Fusion energy holds the promise of virtually limitless, clean power production. Although fusion has been demonstrated in the laboratory, scientists have been unable to successfully harness it as a power source due to complex scientific and technological challenges and the high cost of research. Most fusion research focuses on magnetic confinement (low plasma density) or inertial confinement (high plasma density), but hybrid approaches with intermediate densities, such as magneto-inertial fusion, could cost less because of their reduced size, energy and power density requirements. In this hybrid approach a plasma fuel called a target is heated and compressed by magnetic and inertial forces, causing its nuclei to fuse. However, it is challenging to maintain the stability of the plasma target long enough for fusion to take place. Additionally, the process of heating and compressing the fuel often requires single-use components that are destroyed with each experiment and need to be replaced, adding to the cost and time required for research.

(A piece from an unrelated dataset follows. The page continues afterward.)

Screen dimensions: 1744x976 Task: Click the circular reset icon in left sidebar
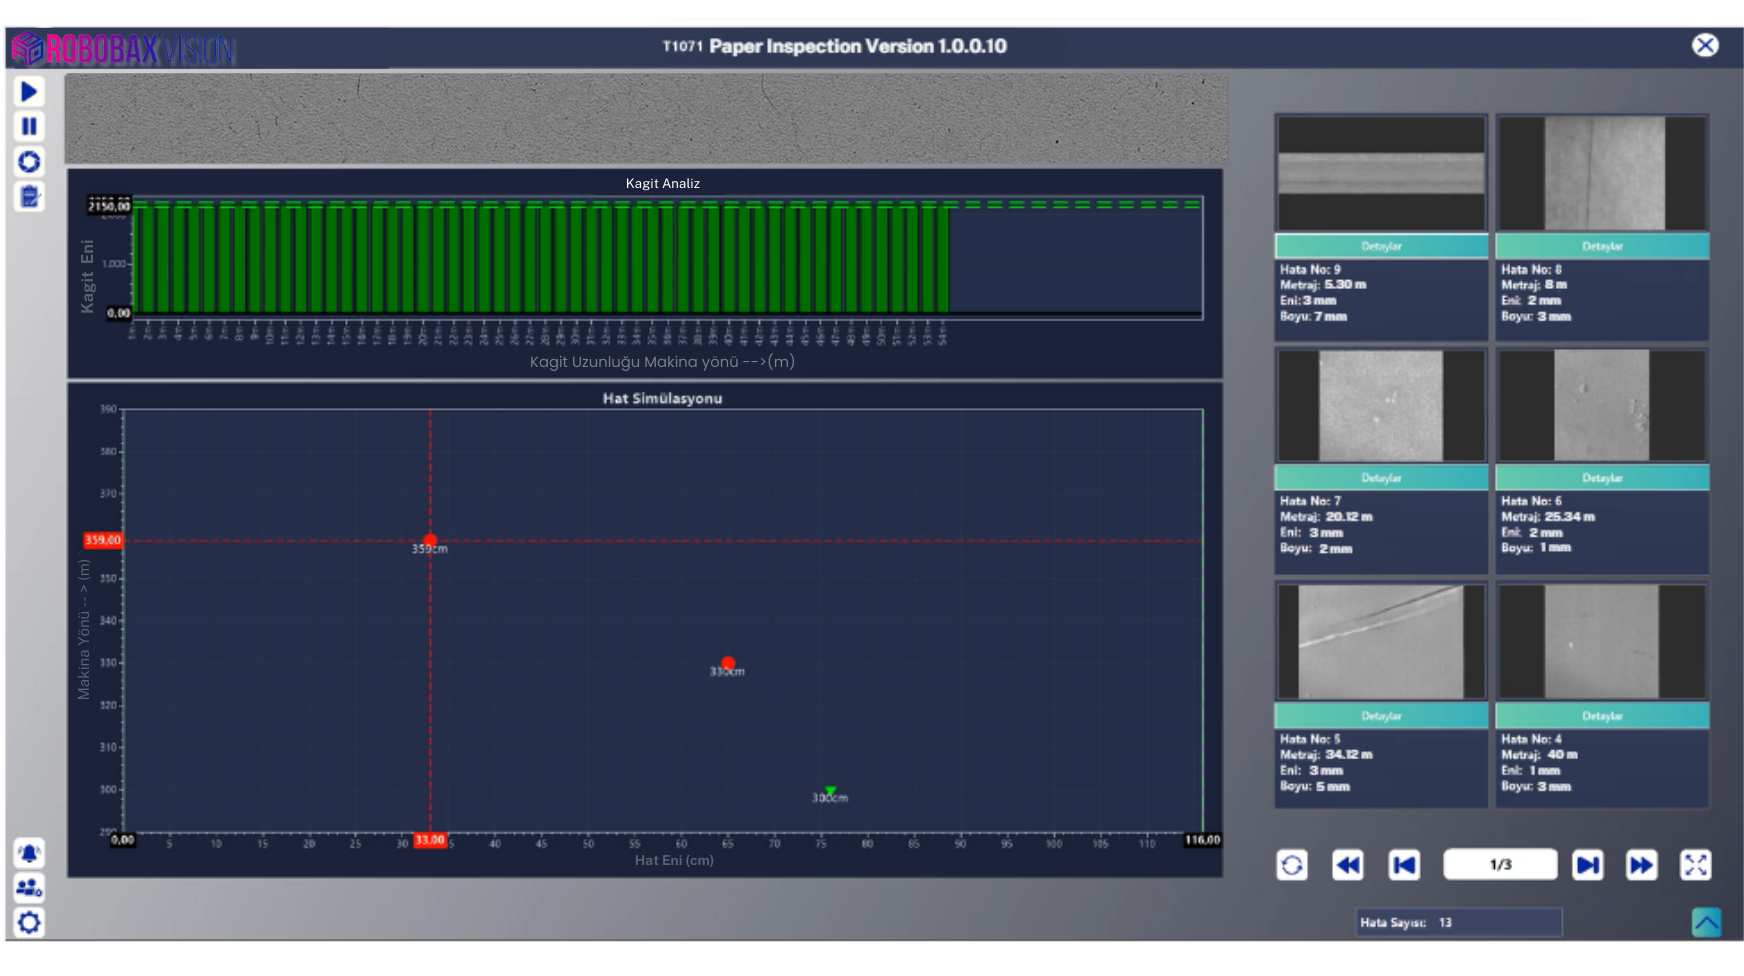pyautogui.click(x=29, y=161)
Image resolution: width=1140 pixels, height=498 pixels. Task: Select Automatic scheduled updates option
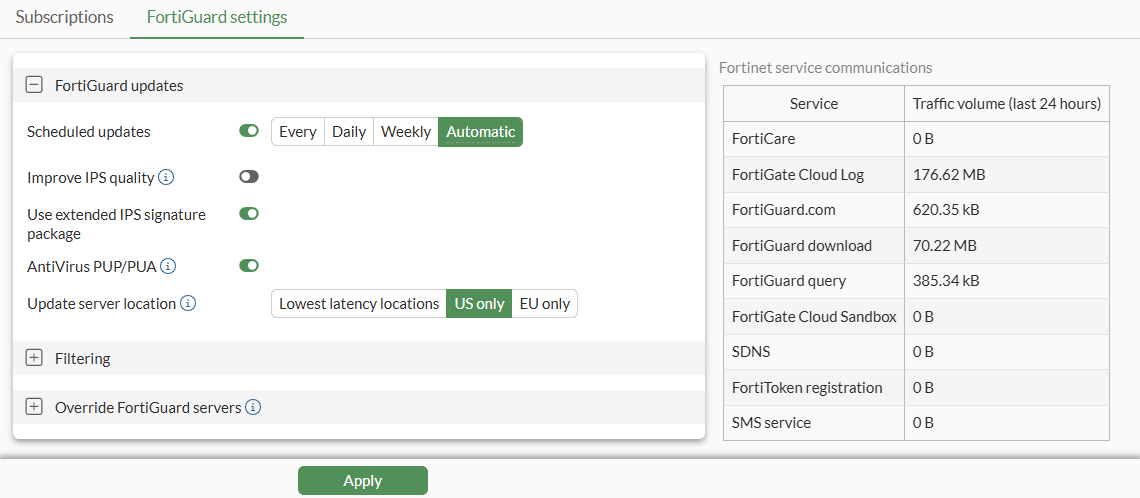[480, 132]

Project Innovation + Advantages:
MIFTI is developing a new version of the Staged Z-Pinch (SZP) fusion concept that reduces instabilities in the fusion plasma, allowing the plasma to persist for longer periods of time. The Z-Pinch is an approach for simultaneously heating, confining, and compressing plasma by applying an intense, pulsed electrical current which generates a magnetic field. While the simplicity of the Z-Pinch is attractive, it has been plagued by plasma instabilities. MIFTI’s SZP plasma target consists of two components with different atomic numbers and is specifically configured to reduce instabilities. When the heavier component collapses around the lighter part, a shock front develops that travels faster than instabilities can grow, allowing the plasma to remain stable, long enough for fusion to occur. The approach also allows researchers to perform experiments in rapid succession, since it does not involve single-use components. MIFTI’s design simplifies the engineering required for fusion through its efficiency and reduced number of components.
If successful, MIFTI’s work will validate the SZP approach, enabling a low-cost development path towards economical fusion power.
MIFTI’s innovation could accelerate the development of cost-effective fusion reactors, which could provide a nearly limitless supply of domestic power and eliminate dependence on foreign sources of energy.
Fusion reactors offer nearly zero emissions and produce manageable waste products. If widely adopted, they could significantly reduce or nearly eliminate carbon emissions from the electricity generation sector.
MIFTI’s approach, if viable, could enable a low-cost path to fusion, reducing research costs to develop economical reactors.